In urban areas bees are making hives out of plastic
A new study has been released that shows that bees in urban areas are building their nests out of plastic.
The study observing the ecology of modern bees, as reported in EcoSphere, has surprised the scientific community with its findings.
"Bee nests are sometimes constructed within hollow twigs or other similarly constricted natural cavities, but often are in burrows in the ground." (Source) Traditionally these leafcutter bees would make their nests exclusively out of leaves and plant resin.
The University of Guelph study shows that bees are demonstrating surprising adaptability to their modern environment and are making use of the tools at hand. Moreover, scientists suggest that while a plastic-rich environment is often detrimental to the well-being of plants and animals, the polyurethane parts of the bees’ nests are creating a barrier to parasites, allowing the larva to thrive.
ZME Science reports that "[...]the bees actually manipulated the plastics differently. It’s not like they mistook it for plants – they actively sought it and developed a new mechanism to process it for their nests. Markings showed that the bees chewed the plastic differently than they did leaves, nor were the leaves hard to come by in their nests’ vicinity."
NewsDaily has more on the research:
It’s an important discovery because it shows bees’ resourcefulness and flexibility in adapting to a human-dominated world, says lead author Scott MacIvor, a doctoral student at York University and a 2008 U of G graduate.
[...]Figuring out that the bees were using plastics in place of natural materials took some detective work by U of G’s Andrew Moore, supervisor of analytical microscopy at Laboratory Services.
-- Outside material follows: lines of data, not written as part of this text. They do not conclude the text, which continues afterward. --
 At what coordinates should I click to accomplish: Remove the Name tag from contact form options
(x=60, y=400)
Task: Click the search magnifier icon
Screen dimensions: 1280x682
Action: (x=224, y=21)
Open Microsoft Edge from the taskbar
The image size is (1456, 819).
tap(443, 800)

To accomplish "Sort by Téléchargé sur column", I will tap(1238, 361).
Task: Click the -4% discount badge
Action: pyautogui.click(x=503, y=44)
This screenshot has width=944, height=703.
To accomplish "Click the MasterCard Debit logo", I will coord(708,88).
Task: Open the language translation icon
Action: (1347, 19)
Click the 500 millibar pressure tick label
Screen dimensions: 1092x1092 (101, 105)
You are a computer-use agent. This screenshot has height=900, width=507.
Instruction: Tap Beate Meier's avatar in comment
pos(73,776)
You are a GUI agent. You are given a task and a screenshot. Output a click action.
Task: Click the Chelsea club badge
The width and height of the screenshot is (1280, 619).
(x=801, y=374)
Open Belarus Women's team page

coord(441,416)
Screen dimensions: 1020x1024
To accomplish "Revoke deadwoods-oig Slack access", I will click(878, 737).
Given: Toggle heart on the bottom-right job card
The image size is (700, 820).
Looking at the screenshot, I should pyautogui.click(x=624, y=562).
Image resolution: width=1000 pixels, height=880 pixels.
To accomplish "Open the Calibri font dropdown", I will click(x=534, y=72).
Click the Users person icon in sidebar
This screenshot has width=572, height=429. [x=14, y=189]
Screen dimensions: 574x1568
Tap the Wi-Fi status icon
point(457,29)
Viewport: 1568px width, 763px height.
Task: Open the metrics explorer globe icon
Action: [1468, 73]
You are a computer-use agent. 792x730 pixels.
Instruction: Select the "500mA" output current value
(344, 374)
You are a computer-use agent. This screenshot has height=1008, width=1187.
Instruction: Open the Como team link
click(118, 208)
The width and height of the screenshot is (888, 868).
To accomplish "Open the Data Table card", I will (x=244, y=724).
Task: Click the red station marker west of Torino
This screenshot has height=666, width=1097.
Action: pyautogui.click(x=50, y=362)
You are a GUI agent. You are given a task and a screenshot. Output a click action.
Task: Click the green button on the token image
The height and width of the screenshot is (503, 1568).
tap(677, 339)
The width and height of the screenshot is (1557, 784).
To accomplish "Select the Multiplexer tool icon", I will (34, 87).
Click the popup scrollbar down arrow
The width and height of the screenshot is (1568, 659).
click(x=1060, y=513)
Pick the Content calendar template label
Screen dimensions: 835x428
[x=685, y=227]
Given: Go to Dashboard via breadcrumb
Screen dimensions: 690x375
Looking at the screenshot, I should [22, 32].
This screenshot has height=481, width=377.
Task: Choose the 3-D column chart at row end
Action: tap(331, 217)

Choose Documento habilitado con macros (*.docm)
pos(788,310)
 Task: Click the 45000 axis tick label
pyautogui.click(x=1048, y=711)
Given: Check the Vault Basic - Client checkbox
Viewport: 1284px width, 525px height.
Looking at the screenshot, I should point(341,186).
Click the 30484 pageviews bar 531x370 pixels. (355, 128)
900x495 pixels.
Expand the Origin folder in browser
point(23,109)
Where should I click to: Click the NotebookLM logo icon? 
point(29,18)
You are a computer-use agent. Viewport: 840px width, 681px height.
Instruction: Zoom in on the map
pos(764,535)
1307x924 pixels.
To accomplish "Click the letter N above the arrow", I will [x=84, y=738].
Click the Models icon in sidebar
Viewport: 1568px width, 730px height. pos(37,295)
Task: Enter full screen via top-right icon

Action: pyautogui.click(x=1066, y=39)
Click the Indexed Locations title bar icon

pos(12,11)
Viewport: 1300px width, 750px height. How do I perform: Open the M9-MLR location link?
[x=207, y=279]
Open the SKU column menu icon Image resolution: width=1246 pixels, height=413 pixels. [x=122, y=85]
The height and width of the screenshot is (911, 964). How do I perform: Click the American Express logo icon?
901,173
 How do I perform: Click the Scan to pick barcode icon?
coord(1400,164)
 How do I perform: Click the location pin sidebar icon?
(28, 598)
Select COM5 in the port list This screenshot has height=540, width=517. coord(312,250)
Moore analyzed a grey "goo" that MacIvor discovered in the nests of one kind of bee, Megachile campanulae, which uses plant resins to build its nests,
"Scott thought it might be chewing gum originally," Moore said. His team uses a scanning electron microscope to take highly detailed pictures of items, x-ray microanalysis to determine the elements in the sample and infrared microscopy to identify polymers. They can distinguish the finest detail on the surface of an animal hair.
Turns out that M. campanulae was occasionally replacing plant resins with polyurethane-based exterior building sealant, such as caulking, in its brood cells--created in a nest to rear larva.
The researchers also discovered another kind of bee, Megachile rotundata, an alfalfa leafcutter, was using pieces of polyethylene-based plastic bags to construct its brood cells. The glossy plastic replaced almost one-quarter of the cut leaves normally used to build each cell.
Markings showed that the bees chewed the plastic differently than they did leaves, suggesting that the insects had not incidentally collected plastic. Nor were leaves hard to find for the bees in the study.
"The plastic materials had been gathered by the bees, and then worked -- chewed up and spit out like gum -- to form something new that they could use," Moore said.
While the researchers seem to be congratulating the bees on their resourcefulness, further study should be done to evaluate the long term effects of plastic nests on the bees and larva. Modern plastics are loaded with chemicals and other toxic elements:
Previous studies have reported that bisphenol A (BPA), found in the liners of some food cans, feeding cups, and baby bottles, has a similar molecular structure to estrogen and therefore affects sex hormone signaling in laboratory animals.
BPA exposure is also associated with thyroid hormone disruption, altered pancreatic beta-cell function, cardiovascular disease and obesity in humans.
According to the study published in the Environmental Health Perspectives, BPA exposure in men is linked with elevated blood levels of the male sex hormone testosterone, a condition which may contribute to increased risk of heart disease and certain cancers in men.
"BPA is what’s known as an anti-androgen. That means that it blocks the normal action of testosterone in the body and what we might be seeing is the body making more testosterone to overcome this," said lead researcher Tamara Galloway.
Plastic pollution can release harmful chemicals into the ground and water, poisoning both animals and humans alike.
Are polyurethane-based plastics being used by other species of bee to make honey, and could there be contamination of the honey from the plastic nest ’goo’? Could the chemicals affect the bees as well as the animals (and humans) who eat the honey?
Bees, especially in the western world, have been struggling with the little-understood Colony Collapse Disorder - mass die offs which researchers suspect is a result of widespread pesticide use.
These changes in the traditional behaviour of the bees comes after a study warning that bees are ’shrinking’ due to pesticides, and thus may be becoming less effective at harvesting honey and pollination.
Is this ’resourceful adaptation’ to the modern plastic-strewn human urban landscapes keeping the bees alive in the short term while increasing the likelihood of dire problems in the future?